_Records_

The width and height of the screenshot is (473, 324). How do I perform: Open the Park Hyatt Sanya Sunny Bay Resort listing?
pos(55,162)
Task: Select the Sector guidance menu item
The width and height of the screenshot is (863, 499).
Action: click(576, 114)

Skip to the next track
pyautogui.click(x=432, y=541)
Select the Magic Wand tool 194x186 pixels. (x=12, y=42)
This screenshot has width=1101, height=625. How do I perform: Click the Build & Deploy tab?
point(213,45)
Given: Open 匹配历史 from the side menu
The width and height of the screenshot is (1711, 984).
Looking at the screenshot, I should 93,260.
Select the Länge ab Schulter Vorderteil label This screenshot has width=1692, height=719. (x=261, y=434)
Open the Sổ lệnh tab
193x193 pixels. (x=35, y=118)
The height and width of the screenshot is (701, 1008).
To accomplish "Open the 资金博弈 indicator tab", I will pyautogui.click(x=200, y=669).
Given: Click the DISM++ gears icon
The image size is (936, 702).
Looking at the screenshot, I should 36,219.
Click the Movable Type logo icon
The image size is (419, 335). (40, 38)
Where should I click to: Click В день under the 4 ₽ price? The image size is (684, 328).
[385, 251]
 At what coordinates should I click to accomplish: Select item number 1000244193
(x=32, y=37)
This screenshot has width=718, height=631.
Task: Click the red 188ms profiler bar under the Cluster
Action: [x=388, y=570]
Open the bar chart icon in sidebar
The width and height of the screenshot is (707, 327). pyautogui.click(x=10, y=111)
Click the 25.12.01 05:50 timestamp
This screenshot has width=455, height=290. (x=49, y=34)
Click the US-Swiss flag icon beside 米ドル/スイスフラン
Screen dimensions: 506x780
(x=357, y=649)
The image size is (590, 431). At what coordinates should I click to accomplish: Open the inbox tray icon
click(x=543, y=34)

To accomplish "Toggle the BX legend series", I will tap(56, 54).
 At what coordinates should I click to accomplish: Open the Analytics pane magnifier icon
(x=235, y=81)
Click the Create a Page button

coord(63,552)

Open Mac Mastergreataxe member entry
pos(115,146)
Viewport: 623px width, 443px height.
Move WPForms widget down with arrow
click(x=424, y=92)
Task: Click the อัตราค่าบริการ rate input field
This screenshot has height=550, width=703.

_To be done_
Quote the records starting at the line containing "Skip to the next track" and ending at the line containing "(x=357, y=649)", both lines included.

_Response_
Skip to the next track
pyautogui.click(x=432, y=541)
Select the Magic Wand tool 194x186 pixels. (x=12, y=42)
This screenshot has width=1101, height=625. How do I perform: Click the Build & Deploy tab?
point(213,45)
Given: Open 匹配历史 from the side menu
The width and height of the screenshot is (1711, 984).
Looking at the screenshot, I should 93,260.
Select the Länge ab Schulter Vorderteil label This screenshot has width=1692, height=719. (x=261, y=434)
Open the Sổ lệnh tab
193x193 pixels. (x=35, y=118)
The height and width of the screenshot is (701, 1008).
To accomplish "Open the 资金博弈 indicator tab", I will pyautogui.click(x=200, y=669).
Given: Click the DISM++ gears icon
The image size is (936, 702).
Looking at the screenshot, I should 36,219.
Click the Movable Type logo icon
The image size is (419, 335). (40, 38)
Where should I click to: Click В день under the 4 ₽ price? The image size is (684, 328).
[385, 251]
 At what coordinates should I click to accomplish: Select item number 1000244193
(x=32, y=37)
This screenshot has width=718, height=631.
Task: Click the red 188ms profiler bar under the Cluster
Action: [x=388, y=570]
Open the bar chart icon in sidebar
The width and height of the screenshot is (707, 327). pyautogui.click(x=10, y=111)
Click the 25.12.01 05:50 timestamp
This screenshot has width=455, height=290. (x=49, y=34)
Click the US-Swiss flag icon beside 米ドル/スイスフラン
Screen dimensions: 506x780
(x=357, y=649)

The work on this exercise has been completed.